── Verilen metin ──
Paylaş
Merkez Bankası Başkanı Gazi Erçel açıkladı.
Liradan 6 sıfır atılacak...
1 milyon lira 1 lira olacak.
Banknotlar hazırlanmış bile.
Önümüzdeki yılın ikinci yarısından itibaren kuruş devrine geçiyoruz.
İyi de zamanlaması doğru mu? Önümüzdeki yılın enflasyon hedefi de çift haneli belirlenmişken sıfır atmanın ne gibi yararı olacak?
Henüz enflasyonu düşürme programı, desteğin, inandırıcılığın ötesine geçememişken.
Belki psikolojik etkisi olacak o kadar.
Başka ülkelerdeki uygulamalar, iktisat teorileri ülkemizde bu koşullarda liradan sıfır atılmasının yararlı olmayacağını gösteriyor.
Önemli iktisatçılarla da konuştum. Bir kere zamanlamayı ‘‘erken, yanlış’’ buluyorlar.
Enflasyonun düştüğünün kalıcı olduğu görülmeden sıfır atmanın tehlikelerine işaret ediyorlar.
Görüşleri şöyle özetlemek mümkün:
Sıfır atma operasyonuna parasal illüzyon adı veriliyor. Aslında 6 sıfır attıktan sonra bizlerin durumunda bir değişiklik olmuyor. Milyonlarla ölçerken bir iki lirayla ölçüyorsun. Bir an için kendinizi kandırıyorsunuz. Aslında tabii gelirlerinizden de altı sıfır atılmış oluyor. Bir ürünün fiyatı bir liradan iki liraya çıktı diyelim. Bir iki lirayı önemsemiyorsunuz ama fiyat artışı yüzde 100 olmuş oluyor o üründe.
Yüksek enflasyon ortamlarında birden bire altı sıfır atıp parasal illüzyon yaratmak doğru değil. Kalıcı olarak enflasyonu düşürmeden ve düşük enflasyonla birkaç yıl yaşamadan sıfır atma operasyonu olumsuz etki yapıyor. Enflasyonun yukarı çıkması gibi. İki üç sene sonra yine sıfır atma noktasına geliniyor. (Latin Amerika ülkelerinde olduğu gibi.)
Uzmanlar ülkemiz için bu operasyon açısından 3-4 yıl beklemek gerektiğini savunuyorlar. ‘‘Enflasyonun yüzde 2'lere 3'lere düştüğünü birkaç sene bu oranlarda seyrettiğini gördükten sonra sıfır atılmalı. Halk kanaat getirsin ondan sonra’’ diyorlar.
Örneğin Bulgaristan para kurulu kurdu. Uygulanan programla enflasyonu sıfıra indirdiler. Bir yıl sıfır enflasyonla yaşadılar ve geçen temmuz ayında paralarından üç sıfır attılar. Bir Leva bir Marka eşit. Halen de sıfır enflasyonu koruyorlar.
İktisatçılar, bizde önümüzdeki yılın ikinci yarısında yapılacağı açıklanan liradan altı sıfır atılması planı için, ‘‘Biraz tribüne oynamak gibi geliyor. Bu haliyle ekonomi programı başarıya ulaşıyormuş gibi gösterme çabası. Tabii iyi niyetli çabalar bunlar. Umarız ters tepmez’’ yorumunu yapıyorlar.
───
── Sağlanan veriler ──
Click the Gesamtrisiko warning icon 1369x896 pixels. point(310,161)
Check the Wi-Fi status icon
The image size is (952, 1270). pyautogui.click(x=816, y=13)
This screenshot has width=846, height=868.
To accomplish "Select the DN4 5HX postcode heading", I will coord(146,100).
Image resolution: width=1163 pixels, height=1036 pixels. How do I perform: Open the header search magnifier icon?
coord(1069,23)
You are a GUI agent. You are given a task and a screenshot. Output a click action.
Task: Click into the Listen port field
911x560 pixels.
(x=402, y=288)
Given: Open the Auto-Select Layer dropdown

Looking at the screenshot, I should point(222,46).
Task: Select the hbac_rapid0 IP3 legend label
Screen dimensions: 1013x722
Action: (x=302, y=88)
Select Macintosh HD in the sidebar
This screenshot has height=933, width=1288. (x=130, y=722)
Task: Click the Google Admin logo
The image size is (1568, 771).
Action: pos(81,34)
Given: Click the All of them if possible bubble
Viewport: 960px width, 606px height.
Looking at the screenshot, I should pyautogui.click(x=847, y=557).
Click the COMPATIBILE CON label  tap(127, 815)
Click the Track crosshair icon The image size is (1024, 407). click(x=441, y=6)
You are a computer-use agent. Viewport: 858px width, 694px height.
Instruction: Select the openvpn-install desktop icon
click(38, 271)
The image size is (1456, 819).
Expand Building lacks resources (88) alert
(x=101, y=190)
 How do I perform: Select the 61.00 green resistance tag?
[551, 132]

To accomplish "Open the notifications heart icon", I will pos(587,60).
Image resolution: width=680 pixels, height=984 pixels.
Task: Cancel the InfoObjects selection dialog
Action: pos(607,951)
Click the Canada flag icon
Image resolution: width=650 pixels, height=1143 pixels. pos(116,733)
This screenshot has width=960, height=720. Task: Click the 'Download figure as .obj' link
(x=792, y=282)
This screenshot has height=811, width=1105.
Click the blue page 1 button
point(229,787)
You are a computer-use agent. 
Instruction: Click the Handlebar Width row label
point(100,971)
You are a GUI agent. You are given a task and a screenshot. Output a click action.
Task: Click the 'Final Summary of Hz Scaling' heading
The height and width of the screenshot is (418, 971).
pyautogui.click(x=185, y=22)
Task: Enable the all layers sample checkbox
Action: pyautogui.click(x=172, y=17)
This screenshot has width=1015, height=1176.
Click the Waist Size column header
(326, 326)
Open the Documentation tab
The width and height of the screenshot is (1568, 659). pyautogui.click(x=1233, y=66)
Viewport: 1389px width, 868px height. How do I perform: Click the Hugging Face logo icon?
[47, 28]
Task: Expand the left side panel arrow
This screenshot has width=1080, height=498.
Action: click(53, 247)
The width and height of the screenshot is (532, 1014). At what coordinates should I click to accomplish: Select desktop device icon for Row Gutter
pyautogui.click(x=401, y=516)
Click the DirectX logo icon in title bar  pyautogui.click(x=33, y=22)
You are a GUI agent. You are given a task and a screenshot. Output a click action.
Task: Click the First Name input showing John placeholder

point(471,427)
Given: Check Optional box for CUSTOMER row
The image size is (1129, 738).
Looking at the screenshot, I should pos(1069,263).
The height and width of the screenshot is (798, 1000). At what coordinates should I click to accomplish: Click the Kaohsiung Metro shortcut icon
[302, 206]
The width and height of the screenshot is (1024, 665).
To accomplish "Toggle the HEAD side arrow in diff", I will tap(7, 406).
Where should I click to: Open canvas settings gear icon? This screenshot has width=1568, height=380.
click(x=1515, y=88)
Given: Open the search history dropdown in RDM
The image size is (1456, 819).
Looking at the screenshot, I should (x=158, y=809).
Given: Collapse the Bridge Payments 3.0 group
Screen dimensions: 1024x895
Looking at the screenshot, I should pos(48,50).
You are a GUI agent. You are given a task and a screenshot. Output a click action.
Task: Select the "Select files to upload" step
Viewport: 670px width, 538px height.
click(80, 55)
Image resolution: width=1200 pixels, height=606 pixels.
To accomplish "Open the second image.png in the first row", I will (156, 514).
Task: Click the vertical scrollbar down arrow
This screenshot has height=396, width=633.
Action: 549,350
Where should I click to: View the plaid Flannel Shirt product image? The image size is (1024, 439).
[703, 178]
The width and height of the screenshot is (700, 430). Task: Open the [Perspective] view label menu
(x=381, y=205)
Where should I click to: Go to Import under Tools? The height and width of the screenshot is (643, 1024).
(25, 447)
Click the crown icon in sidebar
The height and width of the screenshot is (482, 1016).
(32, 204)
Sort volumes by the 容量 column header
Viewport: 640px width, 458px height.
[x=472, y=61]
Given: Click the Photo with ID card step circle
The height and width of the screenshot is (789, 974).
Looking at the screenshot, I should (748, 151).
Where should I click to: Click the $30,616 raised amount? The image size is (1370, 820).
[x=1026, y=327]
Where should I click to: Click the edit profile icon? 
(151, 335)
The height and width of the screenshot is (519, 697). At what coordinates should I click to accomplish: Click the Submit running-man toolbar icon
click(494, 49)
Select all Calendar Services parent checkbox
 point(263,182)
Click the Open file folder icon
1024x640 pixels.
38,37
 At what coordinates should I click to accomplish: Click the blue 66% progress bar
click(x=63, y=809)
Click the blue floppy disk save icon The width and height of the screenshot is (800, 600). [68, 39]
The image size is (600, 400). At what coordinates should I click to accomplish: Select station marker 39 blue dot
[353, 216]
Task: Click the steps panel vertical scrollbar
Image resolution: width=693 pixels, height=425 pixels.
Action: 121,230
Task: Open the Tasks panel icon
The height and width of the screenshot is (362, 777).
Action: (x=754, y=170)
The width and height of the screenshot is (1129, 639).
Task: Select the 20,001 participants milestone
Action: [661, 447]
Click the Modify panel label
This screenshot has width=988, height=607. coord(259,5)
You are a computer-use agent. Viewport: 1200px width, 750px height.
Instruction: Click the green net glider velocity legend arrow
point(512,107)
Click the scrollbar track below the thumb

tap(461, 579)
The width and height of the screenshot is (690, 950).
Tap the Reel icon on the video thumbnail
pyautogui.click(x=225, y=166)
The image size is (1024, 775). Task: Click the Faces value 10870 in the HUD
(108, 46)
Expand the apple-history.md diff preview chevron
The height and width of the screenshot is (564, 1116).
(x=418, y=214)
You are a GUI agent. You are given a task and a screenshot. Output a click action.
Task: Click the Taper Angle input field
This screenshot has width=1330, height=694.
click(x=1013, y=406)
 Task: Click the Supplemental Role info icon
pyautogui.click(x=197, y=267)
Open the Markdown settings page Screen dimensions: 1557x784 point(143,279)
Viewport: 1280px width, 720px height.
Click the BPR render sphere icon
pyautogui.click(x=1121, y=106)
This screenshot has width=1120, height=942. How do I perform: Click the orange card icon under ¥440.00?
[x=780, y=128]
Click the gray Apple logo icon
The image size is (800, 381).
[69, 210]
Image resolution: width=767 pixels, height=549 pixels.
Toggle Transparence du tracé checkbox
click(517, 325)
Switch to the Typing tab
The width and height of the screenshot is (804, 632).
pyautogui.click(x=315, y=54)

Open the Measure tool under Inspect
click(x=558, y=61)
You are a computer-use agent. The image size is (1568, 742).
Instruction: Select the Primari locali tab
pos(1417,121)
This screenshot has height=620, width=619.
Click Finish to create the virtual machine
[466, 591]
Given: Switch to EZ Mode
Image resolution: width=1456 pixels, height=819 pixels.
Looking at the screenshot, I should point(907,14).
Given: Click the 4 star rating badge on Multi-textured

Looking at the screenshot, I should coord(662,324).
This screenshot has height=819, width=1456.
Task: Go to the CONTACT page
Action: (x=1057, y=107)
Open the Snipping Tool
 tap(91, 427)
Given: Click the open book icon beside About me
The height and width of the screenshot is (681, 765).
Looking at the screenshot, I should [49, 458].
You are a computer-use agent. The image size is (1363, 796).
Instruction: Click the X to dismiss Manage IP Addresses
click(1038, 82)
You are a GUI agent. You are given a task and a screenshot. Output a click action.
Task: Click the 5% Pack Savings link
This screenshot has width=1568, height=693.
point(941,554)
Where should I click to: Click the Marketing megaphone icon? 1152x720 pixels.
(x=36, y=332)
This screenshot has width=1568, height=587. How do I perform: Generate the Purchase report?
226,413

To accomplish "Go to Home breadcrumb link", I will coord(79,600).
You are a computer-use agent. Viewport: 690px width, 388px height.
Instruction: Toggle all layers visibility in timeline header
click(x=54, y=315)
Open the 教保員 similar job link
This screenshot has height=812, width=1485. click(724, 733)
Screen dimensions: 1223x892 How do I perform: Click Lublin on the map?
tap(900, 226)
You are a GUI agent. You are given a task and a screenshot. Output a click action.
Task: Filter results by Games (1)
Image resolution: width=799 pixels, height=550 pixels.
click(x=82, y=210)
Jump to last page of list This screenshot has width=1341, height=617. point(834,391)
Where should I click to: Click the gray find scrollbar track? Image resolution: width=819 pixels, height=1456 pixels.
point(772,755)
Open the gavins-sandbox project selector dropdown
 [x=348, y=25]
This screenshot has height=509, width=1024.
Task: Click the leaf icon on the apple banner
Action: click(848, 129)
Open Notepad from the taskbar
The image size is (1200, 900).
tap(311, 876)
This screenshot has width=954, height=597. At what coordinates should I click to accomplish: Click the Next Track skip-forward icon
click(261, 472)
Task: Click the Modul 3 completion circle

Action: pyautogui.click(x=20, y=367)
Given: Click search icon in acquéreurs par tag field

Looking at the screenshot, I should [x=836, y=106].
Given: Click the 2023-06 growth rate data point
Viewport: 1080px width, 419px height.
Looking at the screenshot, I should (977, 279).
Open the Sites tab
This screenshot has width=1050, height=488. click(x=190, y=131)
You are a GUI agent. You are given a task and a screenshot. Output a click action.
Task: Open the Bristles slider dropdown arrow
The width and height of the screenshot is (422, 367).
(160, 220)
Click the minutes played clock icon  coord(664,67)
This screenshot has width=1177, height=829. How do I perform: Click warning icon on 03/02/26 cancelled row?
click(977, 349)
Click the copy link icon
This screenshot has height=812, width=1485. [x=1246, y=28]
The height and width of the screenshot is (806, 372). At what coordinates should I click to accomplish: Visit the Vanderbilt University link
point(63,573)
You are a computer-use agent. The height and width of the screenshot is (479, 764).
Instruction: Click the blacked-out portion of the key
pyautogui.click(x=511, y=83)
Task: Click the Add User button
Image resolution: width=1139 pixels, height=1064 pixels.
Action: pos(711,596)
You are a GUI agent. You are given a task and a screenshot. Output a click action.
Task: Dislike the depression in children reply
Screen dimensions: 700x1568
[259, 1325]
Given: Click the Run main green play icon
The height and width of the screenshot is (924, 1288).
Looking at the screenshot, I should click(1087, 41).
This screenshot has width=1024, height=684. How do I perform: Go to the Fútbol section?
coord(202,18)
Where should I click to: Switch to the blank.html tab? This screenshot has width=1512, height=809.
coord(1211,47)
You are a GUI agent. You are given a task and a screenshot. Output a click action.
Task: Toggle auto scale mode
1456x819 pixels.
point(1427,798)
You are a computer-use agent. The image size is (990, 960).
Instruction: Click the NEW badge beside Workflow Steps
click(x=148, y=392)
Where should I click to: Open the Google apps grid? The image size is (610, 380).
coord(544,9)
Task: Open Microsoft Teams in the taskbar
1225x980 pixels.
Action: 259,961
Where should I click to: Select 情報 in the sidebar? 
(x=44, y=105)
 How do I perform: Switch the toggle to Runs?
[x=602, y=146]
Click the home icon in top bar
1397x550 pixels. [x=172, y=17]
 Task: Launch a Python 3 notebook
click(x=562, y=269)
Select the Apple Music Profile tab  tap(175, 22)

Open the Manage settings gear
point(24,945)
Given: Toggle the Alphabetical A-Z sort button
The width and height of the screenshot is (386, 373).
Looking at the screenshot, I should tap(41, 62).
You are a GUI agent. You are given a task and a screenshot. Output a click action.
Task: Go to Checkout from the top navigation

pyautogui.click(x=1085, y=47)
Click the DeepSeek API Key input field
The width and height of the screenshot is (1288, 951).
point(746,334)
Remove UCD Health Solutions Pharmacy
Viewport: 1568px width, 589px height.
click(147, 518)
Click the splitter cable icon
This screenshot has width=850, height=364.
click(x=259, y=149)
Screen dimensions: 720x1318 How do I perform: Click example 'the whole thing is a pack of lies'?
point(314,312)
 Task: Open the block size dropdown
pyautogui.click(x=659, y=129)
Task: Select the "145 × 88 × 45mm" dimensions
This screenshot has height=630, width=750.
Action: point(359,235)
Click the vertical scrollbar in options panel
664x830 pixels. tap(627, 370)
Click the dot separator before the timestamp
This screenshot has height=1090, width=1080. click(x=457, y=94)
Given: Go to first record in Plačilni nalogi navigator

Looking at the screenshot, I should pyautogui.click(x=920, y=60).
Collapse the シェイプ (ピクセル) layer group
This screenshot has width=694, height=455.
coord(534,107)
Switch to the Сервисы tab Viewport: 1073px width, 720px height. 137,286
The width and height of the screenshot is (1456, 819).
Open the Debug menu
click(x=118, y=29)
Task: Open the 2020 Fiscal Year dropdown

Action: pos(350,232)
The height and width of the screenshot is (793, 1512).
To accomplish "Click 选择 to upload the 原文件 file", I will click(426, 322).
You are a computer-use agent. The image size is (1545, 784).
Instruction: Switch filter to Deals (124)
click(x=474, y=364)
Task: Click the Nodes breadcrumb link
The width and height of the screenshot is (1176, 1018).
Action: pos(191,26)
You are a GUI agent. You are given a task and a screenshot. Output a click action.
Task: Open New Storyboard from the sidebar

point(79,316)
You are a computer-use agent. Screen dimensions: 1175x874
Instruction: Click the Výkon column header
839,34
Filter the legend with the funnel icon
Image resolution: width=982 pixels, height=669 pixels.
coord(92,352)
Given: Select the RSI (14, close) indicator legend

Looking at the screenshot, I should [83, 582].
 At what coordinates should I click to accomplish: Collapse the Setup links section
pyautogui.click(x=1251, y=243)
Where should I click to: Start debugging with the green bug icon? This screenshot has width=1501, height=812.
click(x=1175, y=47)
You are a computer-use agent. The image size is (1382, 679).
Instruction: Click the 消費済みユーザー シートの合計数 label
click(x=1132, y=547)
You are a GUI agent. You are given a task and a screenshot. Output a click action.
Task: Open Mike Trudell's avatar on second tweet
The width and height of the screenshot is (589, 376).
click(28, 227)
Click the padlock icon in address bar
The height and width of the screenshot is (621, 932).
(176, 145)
───
Görevler =>
1. Sağlanan verilerde "Given: Collapse the Bridge Payments 3.0 group" ifadesini içeren satırdan "click(80, 55)" ifadesini içeren satıra kadar olan satırları, iki uç da dahil olmak üzere, "Collapse" yerine "Expand" koyarak güncelle. Bu satırlardaki diğer her şey aynen kalsın.
2. Liradan altı sıfır atılması planını tartışan yazıyı kaldığı yerden devam ettir.

Görev sonuçları =>
1.
Given: Expand the Bridge Payments 3.0 group
Screen dimensions: 1024x895
Looking at the screenshot, I should pos(48,50).
You are a GUI agent. You are given a task and a screenshot. Output a click action.
Task: Select the "Select files to upload" step
Viewport: 670px width, 538px height.
click(80, 55)

2.
Uygulamadaki ekonomi programının, siyasiler sekte vurmazsa başarıya ulaşacağına inanlardanım. Enflasyon belasından kurtulmamız için önce bu canavarı yeneceğimize inanmamız gerekiyor. Psikolojik-beklenti enflasyonunu yenmekle işa başlamak şart. Liradan sıfır atılması planını da bu açıdan önemsiyorum. En azından moralimiz düzeliyor, umudumuz artıyor...
Aday gösterileceğini biliyordu
DÜN bazı işadamlarıyla da konuştum. Meclis’te oylama henüz başlamamıştı. Ortak kanaatleri birinci turda değil ama liderlerin uzlaşı adayı Ahmet Necdet Sezer'in seçileceği yönündeydi.
Büyük bir holdingin sahibi işadamıyla uzun sohbet ettim. Ankara kulislerine hakimdir. Adını izninizle yazmak istemiyorum. Sohbetimiz sırasında Ahmet Necdet Sezer'i tanıdığını öğrendim. Bakın başka neler öğrendim.
Heyecanla bekliyoruz bakalım ilk tur neyi işaret edecek..
- Heyecanlanacak bir şey yok bence. Sezer seçilir.
Meclis dışından adayı doğru buluyorsunuz.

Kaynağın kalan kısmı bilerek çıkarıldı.